Passage pertaining to Eleanor:
Left. To Dr. Alexander Hamilton Rice, Manhattan surgeon, tropical explorer: the bulk of an estate assessed last week at $14,081,348.66; by his wife, Eleanor Elkins Rice, whose first husband was the late Philadelphia multimillionaire George Dunton Widener. Left in trust, the estate will go at Dr. Rice's death to his late wife's son and daughter by Widener.
 
On 22 December 1909, 'The New York Times' gave extensive coverage to the purchase - I think from Cartier, although the firm is not mentioned by name - of a fabulous string of pearls by George Widener as a Christmas present for his wife, formerly 'the beautiful Miss Eleanor Elkins'. According to the report, a spokesman for the jeweller said that:

'This is the most costly string of pearls in the world and brought the greatest price of any pearl necklace anywhere'

Costly indeed - around $750,000 to be precise!
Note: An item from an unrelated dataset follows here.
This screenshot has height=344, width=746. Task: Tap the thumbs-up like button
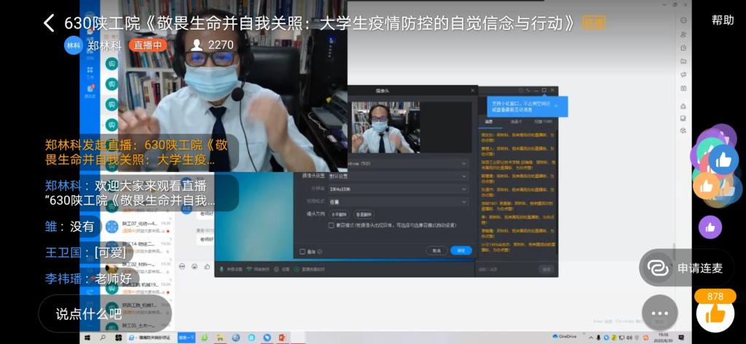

The newspaper went on to say that it was thought that Eleanor would 'premiere' her new bauble at a ball given by her sister-in-law, Mrs Joseph Widener, at the Bellevue-Stratford Hotel in January, 1910. Contrary to expectation, the pearls certainly didn't make an appearance at the epic 'coming out' party the Wideners hosted for their daughter, also called Eleanor, at the same hotel, the Bellevue-Stratford, on 30 December 1909. Inclement weather delayed the entrance of many of the 1,800 guests but the society columns went into raptures over the presence of so many East Coast grandees. Sadly, it is not recorded whether any other 'Titanic' personalities were in attendance but I assume that the Carters, Thayers and Ryersons were summoned, along with other luminaries from New York, Washington and Baltimore. The colour scheme was a seasonal one of red and green and the ceiling of the ballroom was hung with cornucopias filled with poinsettias and from which confetti poured down onto the heads of the dancers below. Fresh flowers were everywhere and 'rustic bowers' of ferns and moss had been constructed around the floor. Must have been an impressive sight!
 
What were Mrs. Widener's activities, interests, hobbies before 1912? Also, what were Madeliene Astor's activities, hobbies, interests before meeting J.J. Astor IV?
About the Widener.
I read in the St-Louis Post Dispatch, Tuesday evening, April 16, 1912:
RETURNING WITH BRIDE'S TROUSSEAU.
Mr. and Mrs George D. Widener of" Lynnewood Hall"Philadelphia, were accompanied by their son, Harry Elkins Widener. Widener is a well known Philadelphia capitalist. It was said in Philadelphia that George D. Widener and his wife went abroad several weeks ago, Widener for the purpose of inspecting several works of art his father had intented to purchase, and his wife to superintend the purchase of a trousseau for her daughter, Miss Eleanor, whose engagement to Fitz-Eugene Dixon was recently announced.""
Quick question I keep seeing Eleanor widener was married 3 times is this correct because I thought she was married 2 not 3 times.